» Selected passage:
|
Boost : |
Subject: [boost] [pool][Ticket #2359]Performance impact of bug fix
From: Peter Hurley (phurley_at_[hidden])
Date: 2009-07-25 11:17:08
The bug fix implemented for this ticket has a significant (approx 25~35%)
performance impact when using fast_pool_allocator for the shared_ptr<>
allocator, as in,
static fast_pool_allocator<T> pool;
shared_ptr<T> a(T,Tdestroyer,pool);
Background:
Although http://svn.boost.org/trac/boost/ticket/2359 has an extensive
analysis and discussion of the problem, the key issue was that static
non-local fast_pool_allocators did *not* force the prior construction of
the underlying singleton_pool instance (class template static data members
have unordered initialization).
The fix implemented was to call
singleton_pool<...>::is_from(0);
in the ctors of fast_pool_allocate to enforce the proper construction
order (for global ctors). Of course, this fix effects all scope & lifetime
fast_pool_allocators.
Problem:
However, is_from() performs other, non-trivial work as well. From
singleton_pool.hpp,
template <...>
struct singleton_pool {
.
.
static bool is_from(void * const ptr)

» Job: Extend the Boost mailing-list post on the performance cost of the fast_pool_allocator bug fix, picking up from the point where it stops. Nothing in the material is required here.

» Supplied material:
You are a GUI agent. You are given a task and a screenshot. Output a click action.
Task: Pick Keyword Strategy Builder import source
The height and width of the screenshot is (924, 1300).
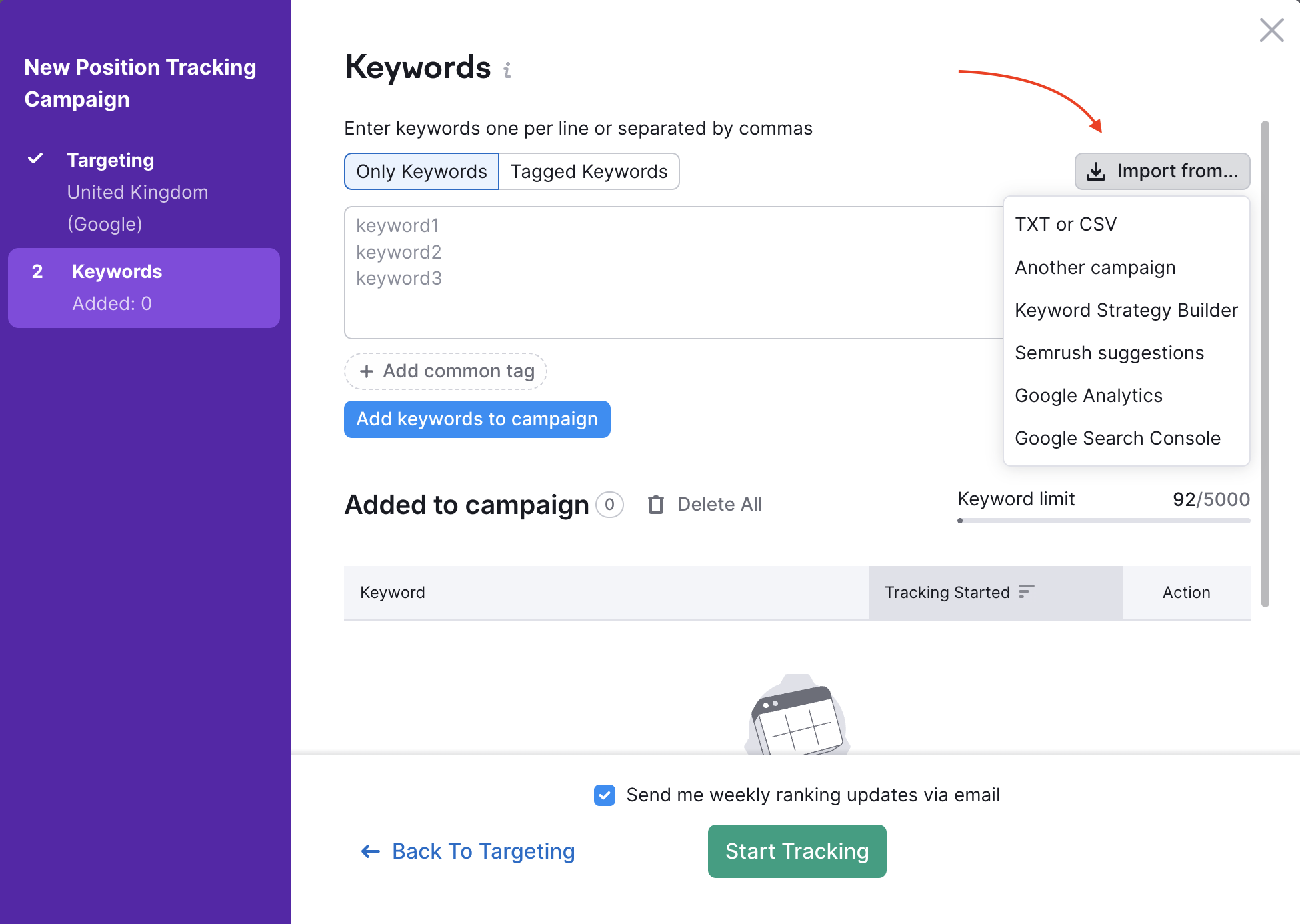pos(1126,310)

» Expected output:
{
pool_type & p = singleton::instance();
details::pool::guard<Mutex> g(p);
return p.p.is_from(ptr);
}
Although the impact at startup is neglible, the copy ctor of
fast_pool_allocator is called during the construction -and- the
destruction of *every* shared_ptr<T> a(P,D,A). (Because the shared_ptr
needs to rebind the allocator from <T> to sp_counted_impl_pda<P,D,A> ).
The net effect is that the pool is locked and accessed *twice* every time
a shared_ptr is constructed or destructed. Because of the locking
overhead, even in a single-threaded environment, shared_ptr<T>
a(P,D,fast_pool_allocator<T> > does not out-perform shared_ptr<T> a(P,D)!
This situation is especially painful in a contentious MP environment.
One solution (although by-no-means exhaustive) would be to only perform
the bare minimum necessary to force prior construction of the
singleton_pool instance. For example, in boost/pool/singleton_pool.hpp,
template <...>
struct singleton_pool {
.
.
static void force_construction()
{
singleton::instance();
}
and in boost/pool/pool_alloc.hpp
fast_pool_allocator()
{
singleton_pool<fast_pool_allocator_tag, sizeof(T),
UserAllocator, Mutex, NextSize>::force_construction();
}
template <typename U>
fast_pool_allocator(
const fast_pool_allocator<U, UserAllocator, Mutex, NextSize> &)
{
singleton_pool<fast_pool_allocator_tag, sizeof(T),
UserAllocator, Mutex, NextSize>::force_construction();
}
Regards,
Peter Hurley
PS - Also, casual profiling (gcc,x86,windows) seems to indicate that using
boost::detail::spinlock as the default lock from
<boost/smart_ptr/detail/spinlock.hpp> would yield add'l performance
benefits over details::pool::default_mutex. Faster yet would be a native
locked_compare_exchange spinlock similar to the
atomic_conditional_increment() implemented in the
<sp_counted_base_***.hpp> headers...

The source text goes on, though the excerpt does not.